- Set exercise -
Extend the reflection below on overcrowded schedules and crowded-out priorities, picking up after its final sentence.

For parents, the day begins at 5.  This is so that you can have a quite hour for reading the paper and enjoying some coffee.  At 6 you get the kids up for school. By 7, you are out the door.  Maybe there is time for a quick workout at 7:30, but by 8:00 you are ready for a hard day at the office.  On your way home you grab the dry cleaning.  By five, you are checking in with the youngest to make sure they are home ok.  You pull into the driveway at 5:15.  You breathe a sigh of relief, you made it in time for the game for your oldest.  But that is soon replaced with dread.  Does the middle kid have a game or practive today.  You scramble to find them a ride.  By 7:00 you are picking up a gormet meal from Mickey Dees.  7:45 is a juggling act between homework for the youngest, science project assistance for the middle, and youth group fundraiser for the oldest.  8:00 holds a call from the church, “We missed you at the meeting tonight…check your e-mail for the agenda.” At 8:01 your checking your e-mail.  8:30 allows you to return phone calls left on your voice mail.  9:00 is bedtime for the youngest.  10 bedtime for the middle.  11:00 yelling at the oldest to get in bed.  Midnight.  Finally, peace and quiet.

It is amazing the amount of stuff that we try to cram into one 24 hour period, or over the course of one week.  We can come out feeling tired and exhausted from the burden of bearing all of this.  And we may talk about clearing off our plates, but like the buffet, each of the things we grabbed we grabbed because they are so very good and we so very much want them to be a part of our lives…

Now, I will sometimes warn my confirmation class before I ask them a question.  I will say something to the effect of, “this next question has a right answer, and a real answer.  I want the real answer.”    This next question has a right answer and a real answer.  I want the real answer.  When you are at that buffet, is your first thought to go for what is healthy, what is good for you?  Or is it to go for what tastes good?  Now you may choose the healthy food, but what is that first inclination?  Unless there is some self-control involved, we tend to think first with our taste buds.  And though those things do certainly taste good and are satisfying in the short-term.  In the long term, they eat away at our health and well-being. 

When our schedules are so full and busy that we are running ourselves ragged, we find that living is exchanged for survival.  If I can make it through this week, I will be ok we tell ourselves.  But by the time we get to the end of the week we are saying the same thing about the upcoming week. 

Now I don’t know about you, but if you are like me, when I get busy, the things that are most important, devotional time or exercise time are the first to go, so that I can keep my other obligations.  The irony of this is, is that within those things are the ability to deal with all the stresses that life throws at us, and in the long run, makes things more difficult.

- Provided data -

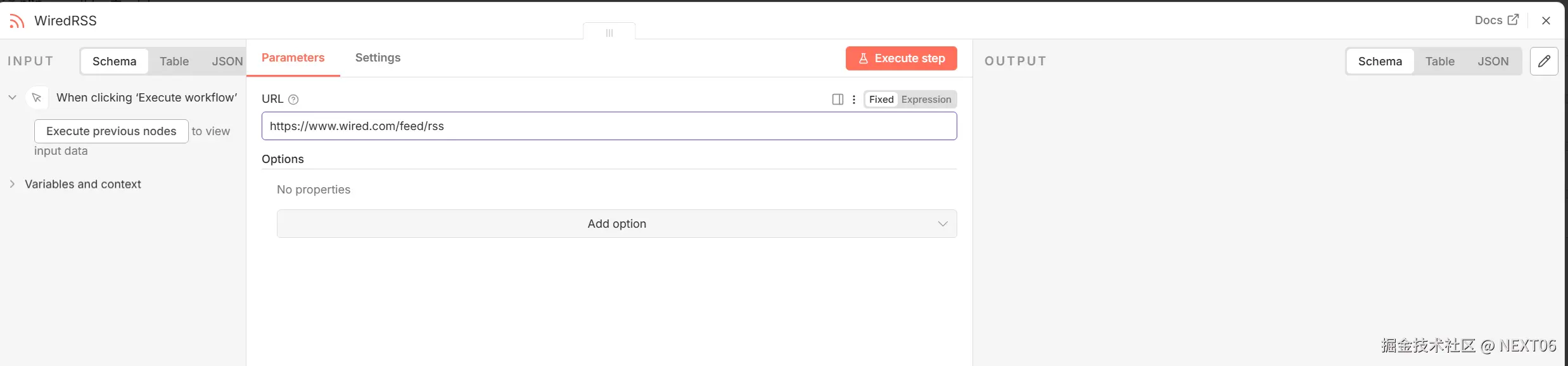Expand the Add option dropdown
1568x366 pixels.
(616, 224)
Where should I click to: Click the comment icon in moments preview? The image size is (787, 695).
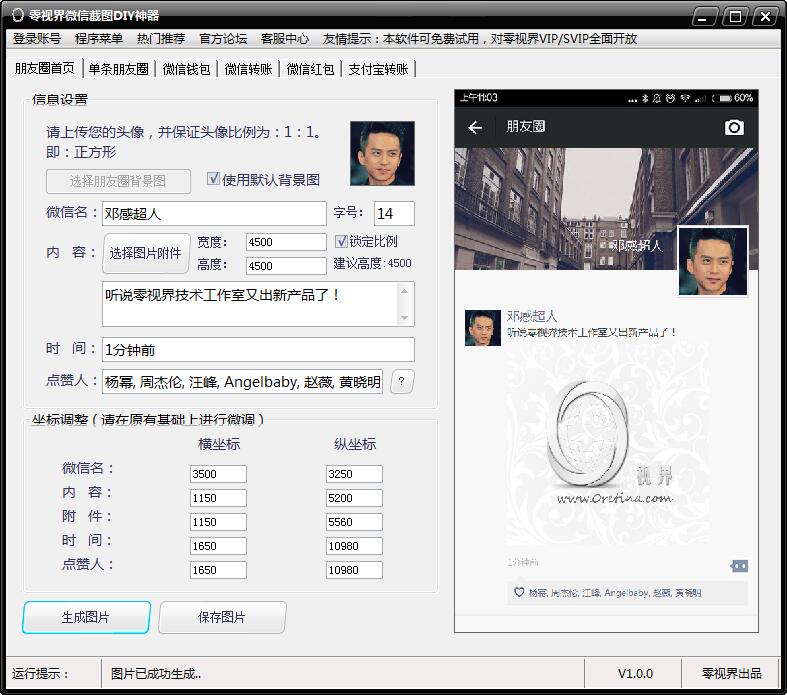(x=739, y=566)
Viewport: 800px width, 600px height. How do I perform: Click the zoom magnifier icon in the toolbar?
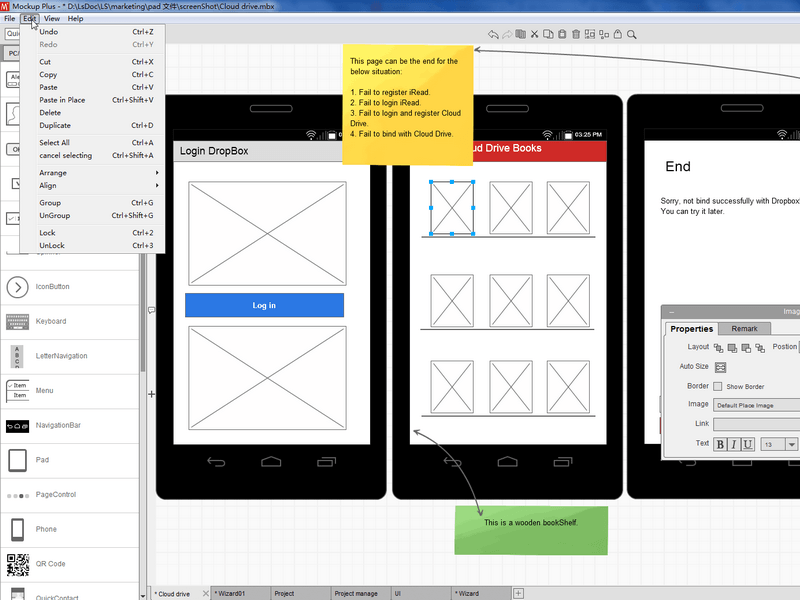tap(632, 34)
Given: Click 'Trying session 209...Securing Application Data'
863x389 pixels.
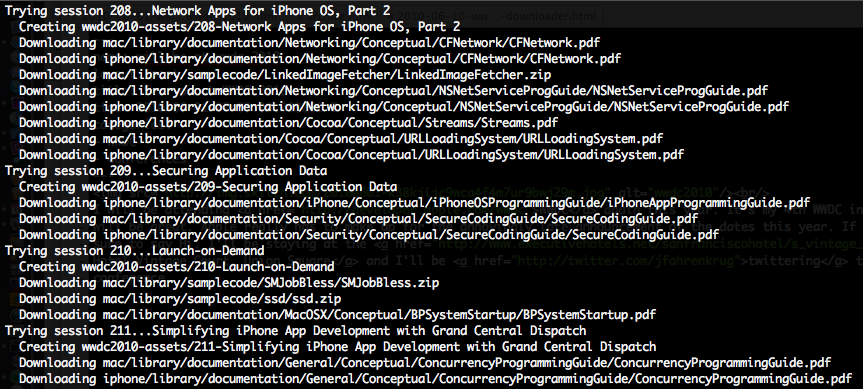Looking at the screenshot, I should (166, 171).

- Answer to this exercise -
So what do we do when our plates are so full that we need the help of a crane?  Or what do we do when the burdens of life weigh us down so bad that it takes all of our energies to just get up in the morning?  I think that it is at this point that the words of our psalm are very helpful. 

Bless our God, you peoples; let the sound of praise be heard.  Our God has kept us among the living and has not allowed our feet to slip.

Now this psalm is one that invites all people to come and praise our God.  It is not an arbitrary praise.  But it is a praise that comes as a response to the works that God has done in the lives of you and me, to the works he has done in the lives of his people, both in the past and in the present.  When we reflect on how God has worked in our lives, we can’t keep the sound of praise from being heard. 

He has forgiven us our sins, brought us to himself, through the death and resurrection of Jesus.  He made us his own dear children through the waters of baptism.  But this is not something that happens and then God leaves us alone until we die.  But he lives with us in relationship with us.  In each and every moment of our busy days he is with us. 

And when we take the time to recognize that, to allow his word to fill our minds and hearts, we can take great comfort in this truth that God is with us.  It helps us to put our busy lives into perspective and even gives us permission to let go of some of those things that in the long run are not very helpful.

For you, O God, have tested us; you have tried us just as silver is tried.  You have brought us into the net; you laid heavy burdens upon our backs.  You let people ride over our heads; we went through fire and water but you brought us into a place of refreshment.

Have you ever felt that way?  I got a cool e-mail this week talking about the refining of silver process.  The refiner holds the silver in the hottest part of the fire.  But he or she has to keep a careful watch.  Too little time and not all the impurities are removed.  Too much time and the sliver is destroyed.  And do you know how the refiner knows when the process is complete?  They can see their image in the silver.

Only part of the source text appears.